A 9-year-old girl with no relevant past medical history presented with a pruritic rash with small papulo-eritematous lesions that in some areas become confluous palms and palms.
There was no enanthema and the patient was afflicted.
The patient reported having been taking amoxicillin for 9 days due to LII pneumonia diagnosed in the reference hospital.
The differential diagnosis is initially made with: Micoplasma pneumoniae infection, viral exanthema (probable infectious mononucleosis), drug allergy to amoxicillin and toxicodermia.
The clinical picture of the patient decided to suspend antibiotic treatment, an antihistamine was prescribed to calm the pruritus and a blood test was requested.
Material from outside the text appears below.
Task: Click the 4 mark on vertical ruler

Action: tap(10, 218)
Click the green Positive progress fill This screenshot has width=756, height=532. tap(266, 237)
The results of the first laboratory tests were: ESR 31; Hb 14.1 g/dl; Hto 41; leukocytes 8.200 (N 44.7%; L 42.1%; M 9.3%; Eplasma IgG 2204; platelets 564.000
After this first laboratory test, she takes more the possible viral etiology, probably a monoxonucleic syndrome GL negative, and at 2 weeks a control analytical is performed with the following results: GOT 130 positive Paul IgM/L IgG; GPT negative
Arrived at this point, it was decided to repeat the analytical one month later, expanding the study and ruling out the most frequent causes of transaminitis.
The results were: GOT 228 U/L; GPT 483U/L; GGT 257U/L; CPK 87 U/L; alpha-1-antripsin 147 mcg/dl negative antinuclear antibody serology 43 mcg/dl
After this analytical suspicion focuses on Wilson's disease.
To complete the study copper was requested in urine, with the result of 170 mcg/24 h (normal: 0-60) and liver ultrasound showing mild steatosis.
With the suspicion of dengue, the patient was referred to the pediatric hepatology unit of a referral hospital where they confirmed the diagnosis and started treatment with D-penicillosis Wilson.